She stopped the car with no thought about the white lines or whether she would be blocking traffic. Almost no one was out here, but someone had been. And they’d left Jake for dead on his backside, leaned against the truck.

She nearly fell out of the car but scrambled up and raced to him. “Jake.” A prayer brushed across her lips as she fell to her knees beside him. “Jake, can you hear me?”

The knife stuck out of his abdomen. Blood everywhere.

Don’t take it out.

The words rolled through her mind, and she realized that was right. She had to leave the blade there because it plugged the hole in him right now. A surgeon needed to be the one to take it out, preferably in a sterilized room at the hospital.

She realized she’d reached for the handle but held her hands over it without making contact. “Jake.” She touched his cheek. “Maybe you shouldn’t wake up and feel this. But I do want to see your eyes.”

An ambulance siren cut through the night.

Jake let out a groan.

Addie waved over the ambulance so they could get here as quickly as possible. The ambo pulled up, and two uniformed EMTs got out. One was a tiny African American woman with braids pulled back who grabbed a duffel and raced over. The other was a blonde man who retrieved a yellow backboard.

“Hurry.”

The woman got to Addie first. “Hey, you found him?”

“He’s my friend. We were on the phone when someone—” The cameras.
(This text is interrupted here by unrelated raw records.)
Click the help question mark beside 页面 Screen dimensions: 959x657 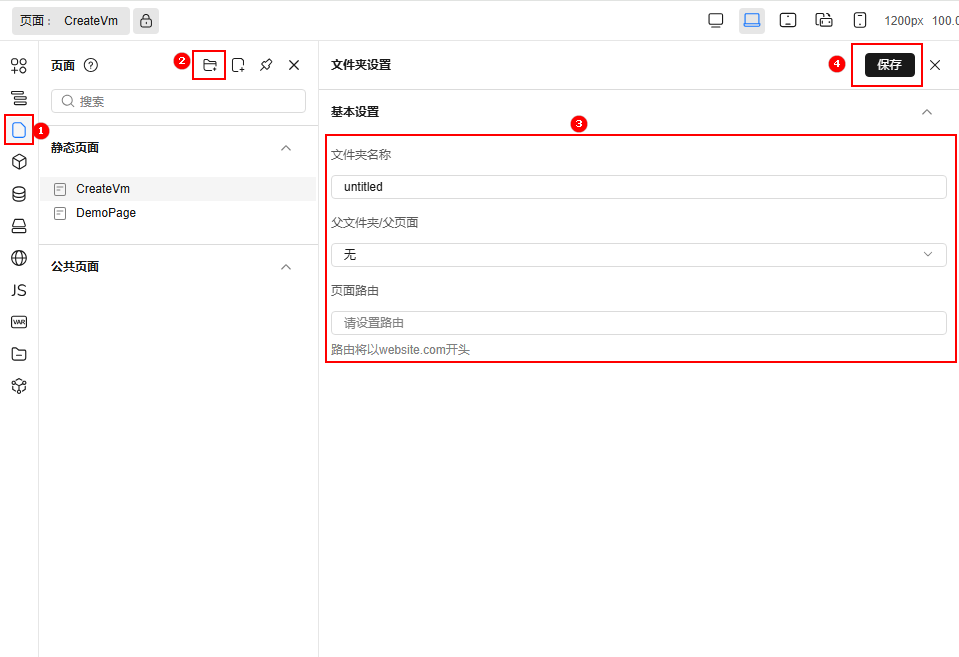pos(91,65)
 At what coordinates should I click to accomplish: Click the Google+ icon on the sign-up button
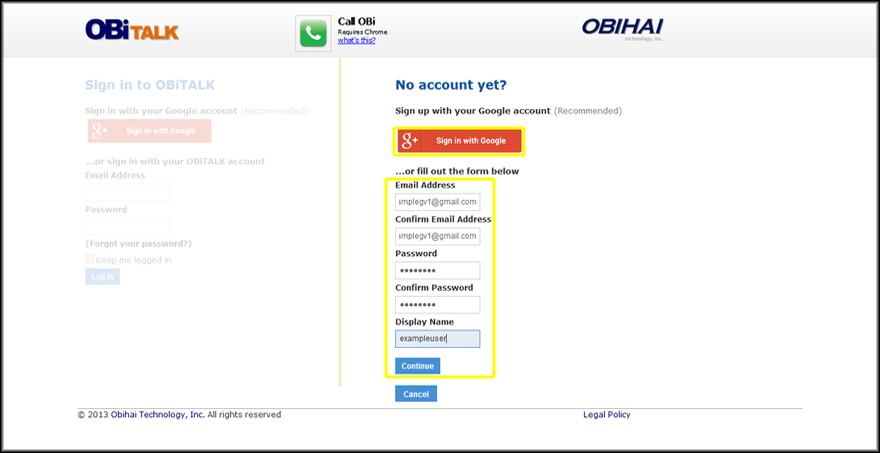pyautogui.click(x=410, y=141)
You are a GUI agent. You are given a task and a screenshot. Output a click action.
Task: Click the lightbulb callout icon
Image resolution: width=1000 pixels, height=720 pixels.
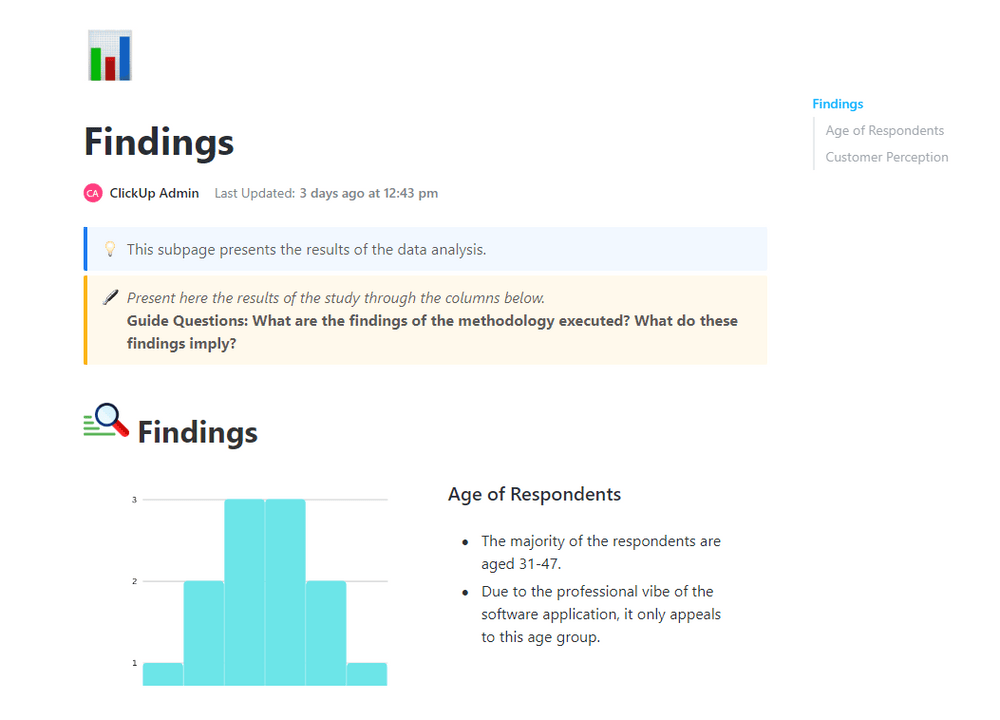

Addie’s head whipped around to the light pole with the device mounted to it. Whoever did this would be on camera.

The woman lifted the stethoscope from Jacob’s chest and wrapped them around her neck. “I’m guessing he was stabbed.”

Her colleague knelt on the other side of Addie.
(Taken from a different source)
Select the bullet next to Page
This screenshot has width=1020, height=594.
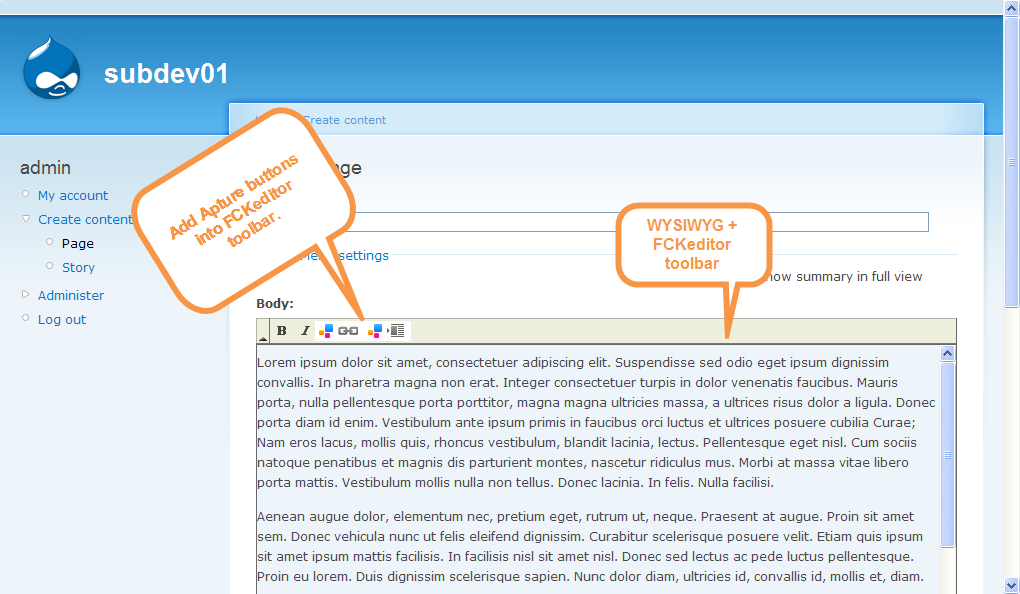pyautogui.click(x=48, y=243)
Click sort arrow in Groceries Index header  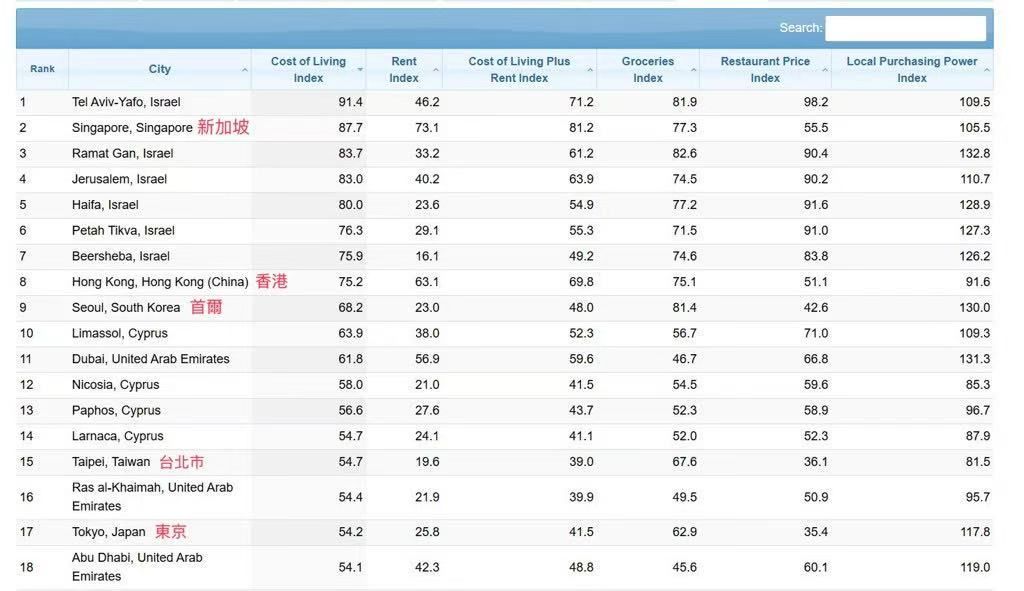693,70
The woman waved them into action. “Let’s pack this and get him to the ED.”

Addie frowned. “Don’t you mean ER?”

The woman tore open two packs at once. “They don’t call it that anymore. It’s the emergency department now.”

“Oh.” Was that really the point here?

The EMT held gauze down on either side of the blade. Her colleague handed over more. Then they taped the gauze down tight so the blade wasn’t going to move around while they loaded him in the ambulance.

“He’s going to be okay, right?”

The woman frowned. “You did good calling us so fast, getting us out here. The rest is up to him, the doctors, and the Good Lord.”

“That’s true, I suppose,” Addie said.

Her partner’s jaw flexed. “Whatever.”

The female EMT shot him a look. “Let’s get this guy loaded.” She looked at Addie. “I’m Freya.”

“Addie Franklin.” She figured it wouldn’t hurt for them to know. “FBI Special Agent.”

The guy whistled, but she wasn’t sure he wasn’t being sarcastic.

Freya motioned. “That’s Trey. He’s always like this. It’s not just you.” She reached for the yellow backboard. “Time to roll.”

They slid Jacob onto the board, and the two EMTs loaded him in the ambulance. Freya called out, “Meet you there!”

The doors slammed shut.

Addie looked down at her hands and realized there was blood on both. She lifted her arm and used the sleeve over her bicep to wipe the tears on her face.Jacob.Back in her car, she couldn’t quite get her fingers to turn the key without slipping off. She hissed a breath and let some more tears fall.